The problem arises when there is no available accommodation for when a group has to meet a particular need - as for example education. When faced with this kind of dilemma need overcomes others considerations, sometimes resulting in building extensions which ignore planning rules. The theory is often that they will square it with the authorities at a later date: First of all, we need a place to put our students. While the end does not justify the means, overstepping planning rules should be viewed from this angle, rather than as a blatant attempt to ignore and trample on local planning rules.
The perceived leaders are only in their positions by consent, rather then by authority. Condemning people for ignoring planning rules which though unlawful is not a criminal offence would be a gross overstepping of that position.
It is for the authorities to enforce regulations. To be honest, the local authority could have done more to avoid this situation. The community has been living in Hackney for seven decades, and with a bit of foresight and planning the council could have provided viable solutions so that everybody would be happy. If borough plans make no provision for schools or synagogues for a growing population, then there are going to be problems. I believe that there are now people in the council, both officers and members, who want to deal with this.
Do you condone schools that do not ask for planning permission? (Stamford Hill's illegal schools)
Rabbi Pinter: No. But it is not as simple as that and you have to recognise that the school in question may have found themselves between a rock and a hard place. Did the school in question have a viable alternative?
I believe that the council has an obligation to look at the infrastructure of the community and to look at the needs of the community: How many children there are and how many school places there are, and plan accordingly. Hackney has never done this, resulting in thousands of children being educated in less then desirable circumstances.

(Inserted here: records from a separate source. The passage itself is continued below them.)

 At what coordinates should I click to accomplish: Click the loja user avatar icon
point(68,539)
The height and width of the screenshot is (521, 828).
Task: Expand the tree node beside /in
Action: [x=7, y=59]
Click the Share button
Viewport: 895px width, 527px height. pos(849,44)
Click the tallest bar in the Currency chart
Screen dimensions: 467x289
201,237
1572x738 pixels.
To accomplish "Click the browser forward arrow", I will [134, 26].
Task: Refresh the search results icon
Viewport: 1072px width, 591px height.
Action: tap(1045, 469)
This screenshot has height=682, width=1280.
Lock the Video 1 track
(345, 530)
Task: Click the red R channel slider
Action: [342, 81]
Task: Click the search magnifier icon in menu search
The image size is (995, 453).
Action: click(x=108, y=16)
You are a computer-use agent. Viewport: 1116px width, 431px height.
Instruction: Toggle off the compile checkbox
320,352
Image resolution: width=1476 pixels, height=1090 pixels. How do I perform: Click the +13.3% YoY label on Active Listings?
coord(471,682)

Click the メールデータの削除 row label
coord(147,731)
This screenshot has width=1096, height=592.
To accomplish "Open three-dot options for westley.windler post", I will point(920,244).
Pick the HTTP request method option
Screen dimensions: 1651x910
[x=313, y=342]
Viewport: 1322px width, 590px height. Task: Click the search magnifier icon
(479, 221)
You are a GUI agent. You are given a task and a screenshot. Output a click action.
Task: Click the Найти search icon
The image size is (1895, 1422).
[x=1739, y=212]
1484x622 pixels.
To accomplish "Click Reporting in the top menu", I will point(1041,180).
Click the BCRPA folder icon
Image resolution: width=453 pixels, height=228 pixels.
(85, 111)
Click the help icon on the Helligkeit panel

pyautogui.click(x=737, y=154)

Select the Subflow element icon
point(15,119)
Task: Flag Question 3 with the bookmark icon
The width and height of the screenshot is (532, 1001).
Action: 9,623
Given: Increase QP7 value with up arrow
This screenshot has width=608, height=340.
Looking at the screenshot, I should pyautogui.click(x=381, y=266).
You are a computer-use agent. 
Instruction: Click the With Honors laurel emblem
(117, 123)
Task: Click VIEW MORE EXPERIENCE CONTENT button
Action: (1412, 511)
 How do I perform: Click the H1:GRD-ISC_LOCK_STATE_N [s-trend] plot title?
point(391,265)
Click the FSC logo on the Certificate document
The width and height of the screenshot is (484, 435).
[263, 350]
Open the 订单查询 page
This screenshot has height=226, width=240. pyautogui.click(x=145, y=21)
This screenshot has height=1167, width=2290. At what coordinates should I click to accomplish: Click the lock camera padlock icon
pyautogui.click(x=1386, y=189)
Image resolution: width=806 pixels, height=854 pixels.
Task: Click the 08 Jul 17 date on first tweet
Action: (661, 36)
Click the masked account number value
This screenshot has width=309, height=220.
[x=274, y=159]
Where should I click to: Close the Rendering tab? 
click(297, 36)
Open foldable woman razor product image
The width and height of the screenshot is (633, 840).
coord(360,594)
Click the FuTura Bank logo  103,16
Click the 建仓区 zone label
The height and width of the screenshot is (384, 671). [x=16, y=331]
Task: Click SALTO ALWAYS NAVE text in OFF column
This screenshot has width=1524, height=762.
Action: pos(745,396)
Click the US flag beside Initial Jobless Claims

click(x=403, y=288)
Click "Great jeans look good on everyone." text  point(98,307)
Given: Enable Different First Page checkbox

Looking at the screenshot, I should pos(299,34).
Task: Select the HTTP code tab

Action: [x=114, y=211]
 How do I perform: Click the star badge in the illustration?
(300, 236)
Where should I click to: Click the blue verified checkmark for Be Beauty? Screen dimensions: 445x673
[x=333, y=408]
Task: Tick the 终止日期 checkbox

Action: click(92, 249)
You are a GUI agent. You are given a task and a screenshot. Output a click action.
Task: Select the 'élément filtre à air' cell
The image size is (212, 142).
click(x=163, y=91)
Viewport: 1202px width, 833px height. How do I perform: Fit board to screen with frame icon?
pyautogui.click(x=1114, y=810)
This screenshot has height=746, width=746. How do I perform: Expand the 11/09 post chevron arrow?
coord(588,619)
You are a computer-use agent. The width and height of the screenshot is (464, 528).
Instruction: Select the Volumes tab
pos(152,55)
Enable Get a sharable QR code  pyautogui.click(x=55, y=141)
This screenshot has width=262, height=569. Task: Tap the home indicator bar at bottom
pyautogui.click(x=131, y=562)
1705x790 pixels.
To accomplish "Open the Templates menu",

But that doesn’t mean that I am condoning what is happening in the community. I’m not condoning it, but I can understand it – and I don’t think there is any ulterior motive. It has occurred simply because there are no other options.
I’ve have always thought that the council should be more proactive in helping the community find solutions. There should be more strategic work being done. That hasn’t happened in the past. It’s very difficult when you expect the local authority to be working with local people – when they have the resources to know what the growth is, and what the needs are – and yet people are left to find their own solutions. Consequently these haven’t been as desirable as other people in the area would want them to be.